110

Suppose I have

val dirty = List("a", "b", "a", "c")

Is there a list operation that returns "a", "b", "c"

8 Answers 8

202

Have a look at the ScalaDoc for Seq,

scala> dirty.distinct
res0: List[java.lang.String] = List(a, b, c)

Update. Others have suggested using Set rather than List. That's fine, but be aware that by default, the Set interface doesn't preserve element order. You may want to use a Set implementation that explicitly does preserve order, such as collection.mutable.LinkedHashSet.

Sign up to request clarification or add additional context in comments.

3 Comments

What if you have a list of files and need to compare on something like part of the file name?
@ozone Interesting question.

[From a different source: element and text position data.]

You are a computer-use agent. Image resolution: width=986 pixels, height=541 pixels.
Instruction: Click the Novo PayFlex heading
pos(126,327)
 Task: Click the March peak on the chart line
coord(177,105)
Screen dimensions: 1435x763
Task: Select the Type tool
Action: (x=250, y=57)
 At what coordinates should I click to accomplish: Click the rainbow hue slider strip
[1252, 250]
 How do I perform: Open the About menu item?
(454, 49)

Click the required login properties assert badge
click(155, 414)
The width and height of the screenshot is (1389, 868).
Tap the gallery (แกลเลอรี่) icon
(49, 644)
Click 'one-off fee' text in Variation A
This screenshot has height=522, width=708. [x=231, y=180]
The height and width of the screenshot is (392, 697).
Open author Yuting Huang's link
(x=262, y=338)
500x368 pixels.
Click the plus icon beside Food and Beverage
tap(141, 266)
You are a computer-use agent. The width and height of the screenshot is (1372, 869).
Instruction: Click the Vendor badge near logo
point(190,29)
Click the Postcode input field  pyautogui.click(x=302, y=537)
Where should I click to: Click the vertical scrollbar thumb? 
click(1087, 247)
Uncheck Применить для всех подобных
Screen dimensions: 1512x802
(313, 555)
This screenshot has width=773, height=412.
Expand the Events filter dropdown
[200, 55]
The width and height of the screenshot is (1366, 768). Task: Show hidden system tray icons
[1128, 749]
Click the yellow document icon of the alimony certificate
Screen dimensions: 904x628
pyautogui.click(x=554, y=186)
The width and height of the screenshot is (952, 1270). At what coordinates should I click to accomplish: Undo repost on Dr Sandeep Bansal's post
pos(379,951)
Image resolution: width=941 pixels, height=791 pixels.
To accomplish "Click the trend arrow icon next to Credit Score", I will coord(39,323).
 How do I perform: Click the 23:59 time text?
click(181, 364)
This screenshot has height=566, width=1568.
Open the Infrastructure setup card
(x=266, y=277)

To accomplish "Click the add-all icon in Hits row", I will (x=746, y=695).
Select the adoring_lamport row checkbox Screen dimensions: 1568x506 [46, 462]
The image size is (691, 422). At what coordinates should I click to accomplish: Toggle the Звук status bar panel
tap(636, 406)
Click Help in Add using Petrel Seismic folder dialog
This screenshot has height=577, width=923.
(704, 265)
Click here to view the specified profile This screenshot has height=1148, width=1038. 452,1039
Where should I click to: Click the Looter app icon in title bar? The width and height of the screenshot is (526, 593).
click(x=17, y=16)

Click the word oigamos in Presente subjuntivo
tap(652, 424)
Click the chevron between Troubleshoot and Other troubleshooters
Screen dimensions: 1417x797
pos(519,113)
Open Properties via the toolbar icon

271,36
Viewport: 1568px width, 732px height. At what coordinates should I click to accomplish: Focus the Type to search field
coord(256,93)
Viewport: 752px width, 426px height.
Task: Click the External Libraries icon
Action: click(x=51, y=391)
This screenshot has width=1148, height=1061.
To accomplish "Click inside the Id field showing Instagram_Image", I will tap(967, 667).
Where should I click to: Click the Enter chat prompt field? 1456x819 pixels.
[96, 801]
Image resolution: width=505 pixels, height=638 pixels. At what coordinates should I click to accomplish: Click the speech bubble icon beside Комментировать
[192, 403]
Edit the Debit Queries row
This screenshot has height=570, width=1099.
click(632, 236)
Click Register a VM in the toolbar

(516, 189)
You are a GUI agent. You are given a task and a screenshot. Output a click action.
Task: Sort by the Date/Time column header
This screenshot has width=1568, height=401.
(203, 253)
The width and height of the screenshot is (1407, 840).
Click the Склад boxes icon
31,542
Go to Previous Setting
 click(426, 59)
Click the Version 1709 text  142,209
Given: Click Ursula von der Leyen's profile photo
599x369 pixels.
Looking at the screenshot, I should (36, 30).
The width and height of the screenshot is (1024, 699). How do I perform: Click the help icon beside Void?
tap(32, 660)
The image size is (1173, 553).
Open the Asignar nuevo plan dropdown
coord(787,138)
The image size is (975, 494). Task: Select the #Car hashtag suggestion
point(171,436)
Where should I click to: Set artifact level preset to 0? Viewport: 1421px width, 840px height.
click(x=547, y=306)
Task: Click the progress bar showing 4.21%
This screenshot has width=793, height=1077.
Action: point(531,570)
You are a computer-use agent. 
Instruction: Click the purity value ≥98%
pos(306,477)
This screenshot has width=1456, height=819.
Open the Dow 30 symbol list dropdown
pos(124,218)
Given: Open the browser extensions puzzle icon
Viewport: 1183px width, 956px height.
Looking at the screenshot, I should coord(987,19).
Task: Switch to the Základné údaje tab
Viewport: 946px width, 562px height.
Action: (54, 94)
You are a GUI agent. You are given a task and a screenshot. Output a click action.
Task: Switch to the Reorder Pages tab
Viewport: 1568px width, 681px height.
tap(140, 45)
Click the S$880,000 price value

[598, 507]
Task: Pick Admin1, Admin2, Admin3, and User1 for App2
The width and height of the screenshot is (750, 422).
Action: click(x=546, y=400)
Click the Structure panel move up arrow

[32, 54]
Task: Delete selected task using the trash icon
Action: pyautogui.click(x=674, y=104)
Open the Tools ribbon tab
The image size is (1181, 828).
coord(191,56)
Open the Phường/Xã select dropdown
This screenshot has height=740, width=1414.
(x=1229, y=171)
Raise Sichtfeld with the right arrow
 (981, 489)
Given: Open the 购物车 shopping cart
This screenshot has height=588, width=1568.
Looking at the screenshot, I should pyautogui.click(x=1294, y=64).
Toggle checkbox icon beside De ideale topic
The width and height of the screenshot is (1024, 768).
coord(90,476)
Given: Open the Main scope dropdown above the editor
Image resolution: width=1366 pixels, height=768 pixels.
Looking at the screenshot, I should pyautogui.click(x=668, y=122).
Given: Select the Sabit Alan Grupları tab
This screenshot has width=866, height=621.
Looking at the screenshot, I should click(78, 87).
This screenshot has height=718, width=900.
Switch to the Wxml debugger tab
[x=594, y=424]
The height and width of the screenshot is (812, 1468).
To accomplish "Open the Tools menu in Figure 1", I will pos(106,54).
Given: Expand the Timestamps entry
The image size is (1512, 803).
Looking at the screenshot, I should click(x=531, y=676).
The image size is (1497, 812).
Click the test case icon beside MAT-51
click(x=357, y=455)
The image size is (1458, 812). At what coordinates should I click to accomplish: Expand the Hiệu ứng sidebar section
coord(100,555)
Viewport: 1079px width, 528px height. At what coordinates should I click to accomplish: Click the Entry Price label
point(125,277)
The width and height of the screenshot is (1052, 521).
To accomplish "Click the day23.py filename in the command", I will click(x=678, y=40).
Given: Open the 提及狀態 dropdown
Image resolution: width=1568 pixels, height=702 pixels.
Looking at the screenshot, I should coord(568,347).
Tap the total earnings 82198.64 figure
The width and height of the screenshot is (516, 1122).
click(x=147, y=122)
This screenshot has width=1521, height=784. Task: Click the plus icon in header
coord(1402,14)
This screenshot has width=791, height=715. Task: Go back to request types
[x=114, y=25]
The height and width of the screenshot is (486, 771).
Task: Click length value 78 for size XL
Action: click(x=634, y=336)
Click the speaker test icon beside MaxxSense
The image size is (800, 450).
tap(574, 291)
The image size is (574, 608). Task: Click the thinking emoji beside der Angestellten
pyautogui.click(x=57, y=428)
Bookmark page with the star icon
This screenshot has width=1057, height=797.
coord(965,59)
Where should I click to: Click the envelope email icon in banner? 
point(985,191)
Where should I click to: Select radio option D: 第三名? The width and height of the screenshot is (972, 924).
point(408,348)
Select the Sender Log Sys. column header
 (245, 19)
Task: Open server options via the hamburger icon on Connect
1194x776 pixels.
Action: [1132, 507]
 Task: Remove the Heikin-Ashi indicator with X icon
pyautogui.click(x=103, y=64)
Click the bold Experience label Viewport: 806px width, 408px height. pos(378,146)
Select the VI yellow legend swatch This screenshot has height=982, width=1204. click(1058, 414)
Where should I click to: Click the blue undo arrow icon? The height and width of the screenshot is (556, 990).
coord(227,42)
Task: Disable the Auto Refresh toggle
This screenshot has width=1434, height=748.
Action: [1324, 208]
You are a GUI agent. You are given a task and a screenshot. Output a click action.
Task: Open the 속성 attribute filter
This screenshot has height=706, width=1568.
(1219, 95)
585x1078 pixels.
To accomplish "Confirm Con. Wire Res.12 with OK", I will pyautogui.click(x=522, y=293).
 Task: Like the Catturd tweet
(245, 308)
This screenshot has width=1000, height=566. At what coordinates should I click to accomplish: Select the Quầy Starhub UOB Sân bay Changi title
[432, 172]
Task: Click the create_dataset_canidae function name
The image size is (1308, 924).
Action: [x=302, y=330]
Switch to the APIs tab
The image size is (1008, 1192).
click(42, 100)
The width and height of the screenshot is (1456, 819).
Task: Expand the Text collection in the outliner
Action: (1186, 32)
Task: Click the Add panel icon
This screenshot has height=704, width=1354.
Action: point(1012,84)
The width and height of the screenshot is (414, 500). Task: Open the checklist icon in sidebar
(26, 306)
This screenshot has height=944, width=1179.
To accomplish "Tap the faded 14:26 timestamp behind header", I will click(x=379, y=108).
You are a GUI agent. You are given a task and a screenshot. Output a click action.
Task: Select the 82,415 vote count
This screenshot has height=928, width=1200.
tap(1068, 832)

Maybe the easiest way is to create a new map of type Map[String, File], where the keys are the part of the file name of interest. Once the map is constructed, you can call the values method to get an Iterable of values--the keys will all be distinct by construction.
@KiptonBarros and I think you can do this by using the groupBy member of scala.collection.Iterable[A].
23

scala.collection.immutable.List now has a .distinct method.

So calling dirty.distinct is now possible without converting to a Set or Seq.

1 Comment

.distinct isn't defined for scala.collection.Iterable[A]. So in that case, you'd have to use upgrade dirty to a Seq or a Set anyways (i.e. by using either .toList, .toSeq or .toSet members) for this to work.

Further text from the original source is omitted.